Saturday, September 15, 2012

Once is Not Enough by Jacqueline Susann (1973)

Sometimes a girl just needs to read a trashy, goofy novel. While some might pick up the Twilight series or dip their toes into Fifty Shades of Gray, I prefer my trashiness to be slightly older than I am, and Jacqueline Susann never disappoints.

Following on the success of The Valley of the Dolls and The Love Machine, Once is Not Enough (1973) was the last book the rather fascinating Susann published before her death from cancer in 1974 (her Wikipedia article is worth a read).
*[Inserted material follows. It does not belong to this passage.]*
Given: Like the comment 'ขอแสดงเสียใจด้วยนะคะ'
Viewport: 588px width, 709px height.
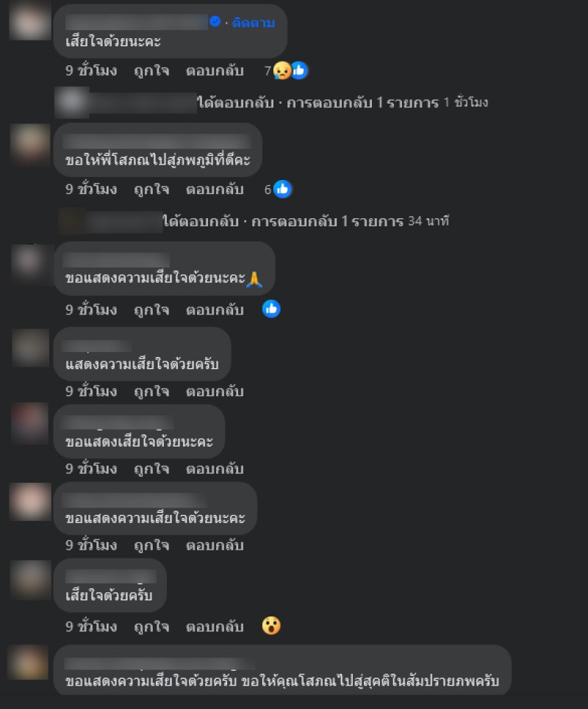Looking at the screenshot, I should coord(151,469).
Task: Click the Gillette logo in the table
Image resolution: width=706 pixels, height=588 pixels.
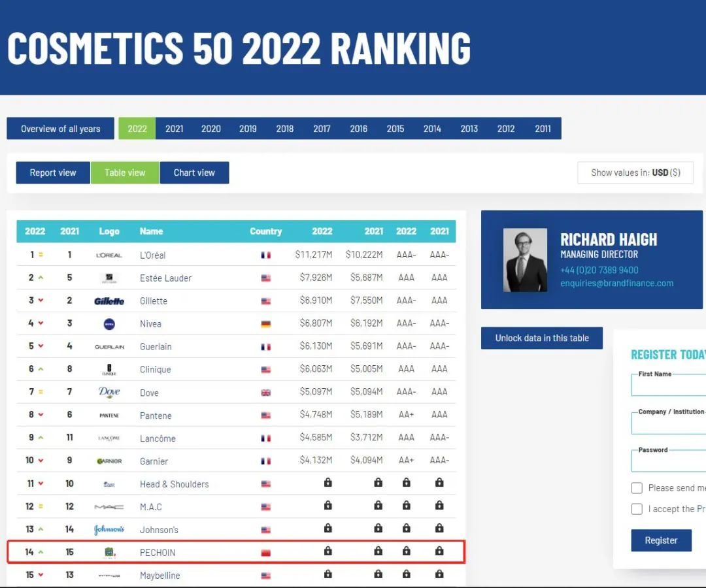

There are so many plots and sub-plots in this baby that I could spend all day writing, but I'll try to hit the highlights via some character descriptions:

1. Mike Wayne is a famous, handsome, and rich movie producer. After his wife kills herself (depressed and lonely because of his constant affairs), he puts his young daughter in an elite boarding school and continues his playboy lifestyle. When his luck and money run out, he marries a rich woman so that he can keep up his lifestyle and provide for his daughter.

2. January Wayne is Mike's beautiful and naive daughter who grew up infatuated with her larger than life and often absent father. She has a serious Electra complex and no other man can compare to Mike in her eyes. After she graduates from boarding school she goes to Italy with Mike as he works on a movie. After a forward suitor nearly rapes her, she and he get a motorcycle accident that leaves her in a coma. She spends three years recovering and learning to walk again at an isolated hospital in Switzerland, and when she returns to New York the flower children have bloomed and she is unprepared to be thrown into a world of free love and open drug use.

3. Dee Milford Granger is one of the richest women in the world, and she wants Mike Wayne as her husband because it would look good for the cameras. She is determined to set January up with her nephew, David Milford, and isn't afraid to wield the power of her inheritance to push the two of them together.

4. Karla is a Greta Garbo / Marlene Dietrich hybrid -- a reclusive Polish beauty who has retired from an iconic film career. She is simultaneously having an affair with David and with Dee, although neither one knows about the other. An intense subplot follows her back to her tragic experiences WWII-era Poland.

5. Linda Riggs went to boarding school with January and is now the editor of a successful women's magazine. Since writing for women's magazines is a very popular pursuit for wealthy "career girls" of the 1960s, January naturally starts writing for Linda. Linda in turn introduces January to all the hip new attitudes, pursuits and pharmaceuticals of late-1960s New York.

6. Tom Colt (!) is the Jack Daniels guzzling Hemingway/Mailoresque author to whom January transfers all her unrequited father-figure lust.

January wants Mike, Mike doesn't seem to want anybody, Dee wants Karla, David wants Karla, Karla wants David and Dee, Linda wants everybody, January wants Tom, Tom ironically has a tiny dick and only sometimes wants January. And then people die! And January starts doing lots of drugs (starting with some "vitamin shots" [aka speed], and moving to crazy acid trips, including a hallucination-induced near jump out of a high window!).

The writing isn't great, but it isn't horrible either, and it has a fast pace with lots of sex and intrigue mixed in. This clip from the 1975 movie of the book is indicative of the very blatant psychology and "feminism" of the novel, but the trashy fun of the novel definitely loses something in the plodding literalism of the movie script.

If you were one of the dozen people who borrowed my copy of Wifey by Judy Blume, I'm pretty sure you would be interested in this one too. Although reading it once probably is enough.